A bordo de un Dodge Dart negro con bandera franquista viaja Adolfo Suárez. Es julio de 1976 y acaba de ser ungido por el rey Juan Carlos como presidente del Gobierno. Tiene el poder teórico pero se mueve entre dos mundos enfrentados.
Por un lado, el bunker. Le ven demasiado joven pero confían en que no les traicione. Por otro lado, la sociedad española, a quien un falangista de presidente le sabe a lo de siempre. Con el tiempo, todos comprenderán sus errores de apreciación.
Torcuato Fernández de Miranda anuncia el debate de la primera gran apuesta de Suárez: La Ley de la Reforma política. En el estrado, Blas Piñar se enciende al dictado de su mano. El voto es nominal, público y en pie.
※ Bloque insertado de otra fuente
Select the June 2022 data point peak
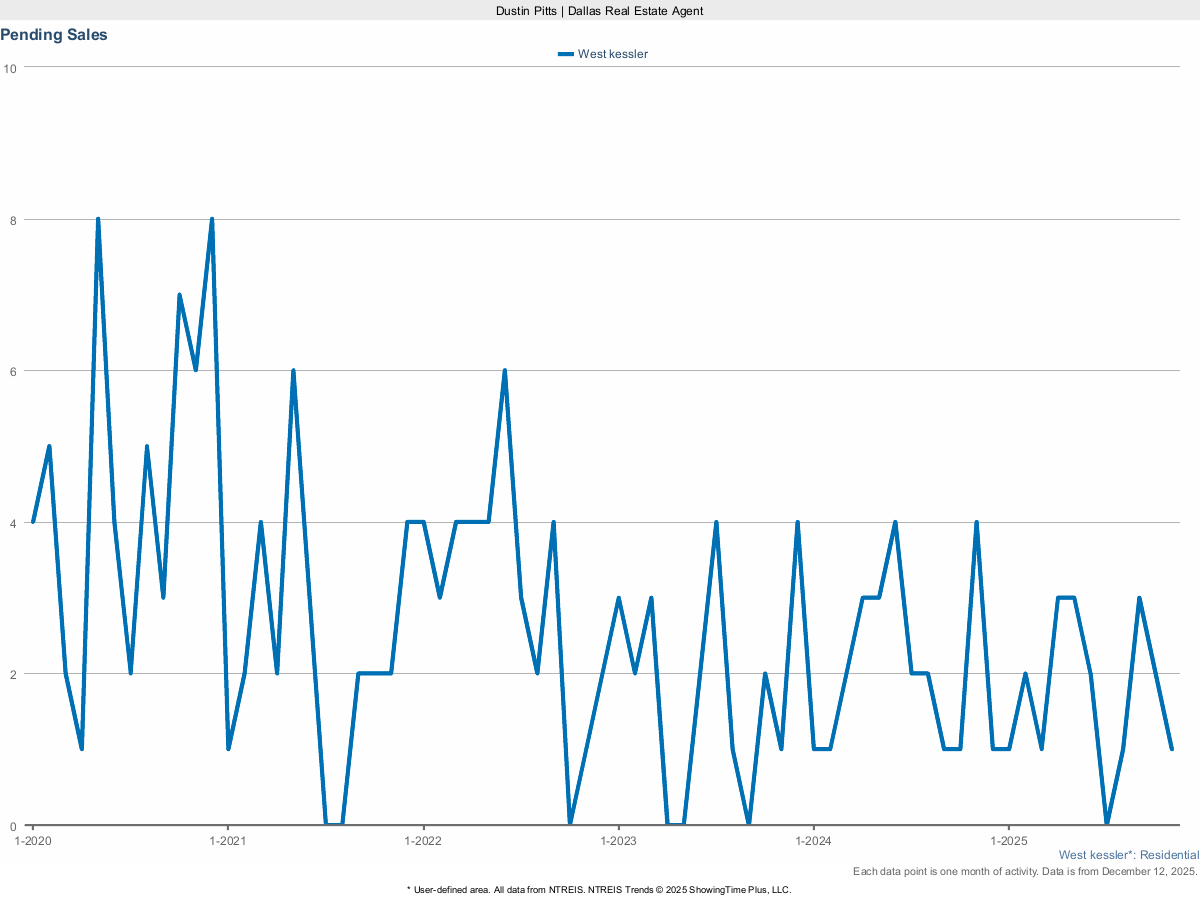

El resultado de la votación más importante en España desde 1939 se lee en un castellano que aún distingue la pronunciación de la B y la V. Apoyo mayoritario de las cortes franquistas para una ley clave para el desmontaje de la dictadura. Algunos aplauden porque creen que seguirán mandando. Suárez prefiere cerrar los ojos. Es su primera gran victoria.
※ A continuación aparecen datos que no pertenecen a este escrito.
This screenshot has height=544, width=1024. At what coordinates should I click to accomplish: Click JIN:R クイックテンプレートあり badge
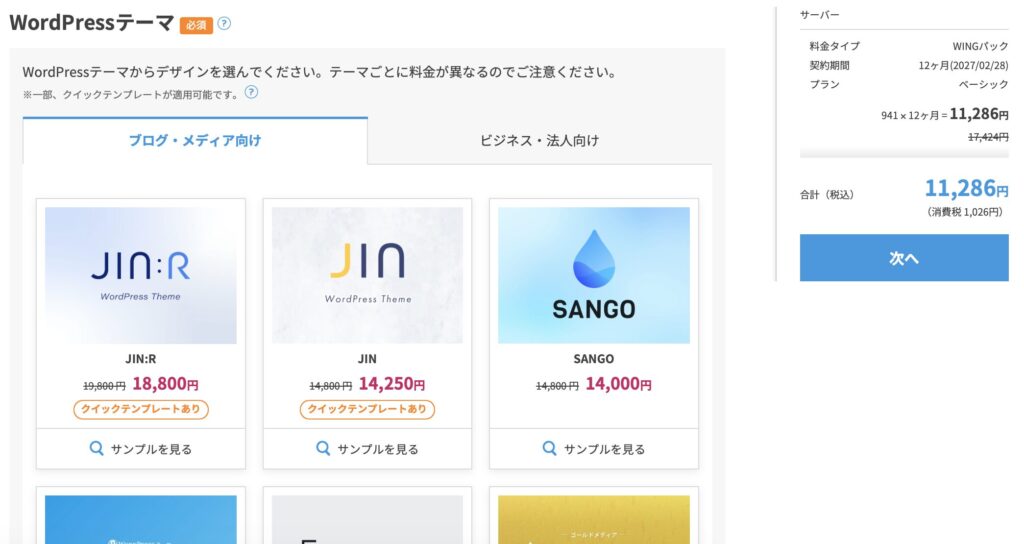pos(141,409)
Un mes después la tele anima a votar en referéndum esa Ley de la Reforma Política. A Suárez le secan el sudor antes de su discurso pidiendo el sí. Tres de cada cuatro españoles vota sí en urnas de madera. En la calle, los GRAPO secuestran, ETA asesina, y la extrema derecha asesina. Pese a todo, España sigue avanzando.
Las cortes aprueban una ley que permite que si te llamas Joan, en el registro civil ponga Joan y no Juan. El presidente prepara el terreno para unas elecciones democráticas pero sabe que para lograrlo todos los partidos deben estar representados.
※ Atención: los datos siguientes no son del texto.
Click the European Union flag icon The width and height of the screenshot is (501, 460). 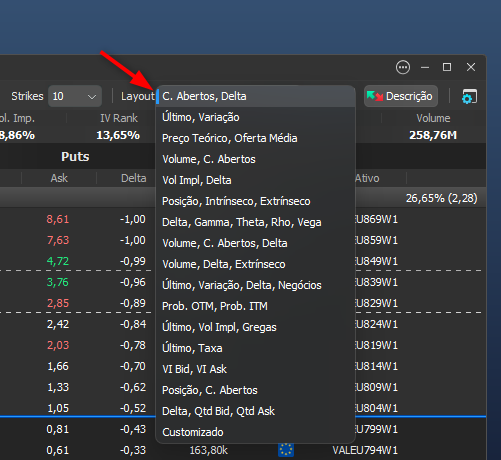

La España de peineta y mantilla mira embelesada procesiones del viernes santo como esta de Baeza, grabada en ‘Super 8’. Al día siguiente, Suárez pone en marcha su maniobra más arriesgada: El Partido Comunista se legaliza.
Como la voz del locutor, los españoles tiemblan ante la noticia. La ultra derecha señala a Suárez como traidor. El ministro de la Marina dimite. El Ejército hierve. Pero Suárez cuenta a su lado con el hombre encargado de apaciguar a los mandos militares: el teniente general Gutiérrez Mellado.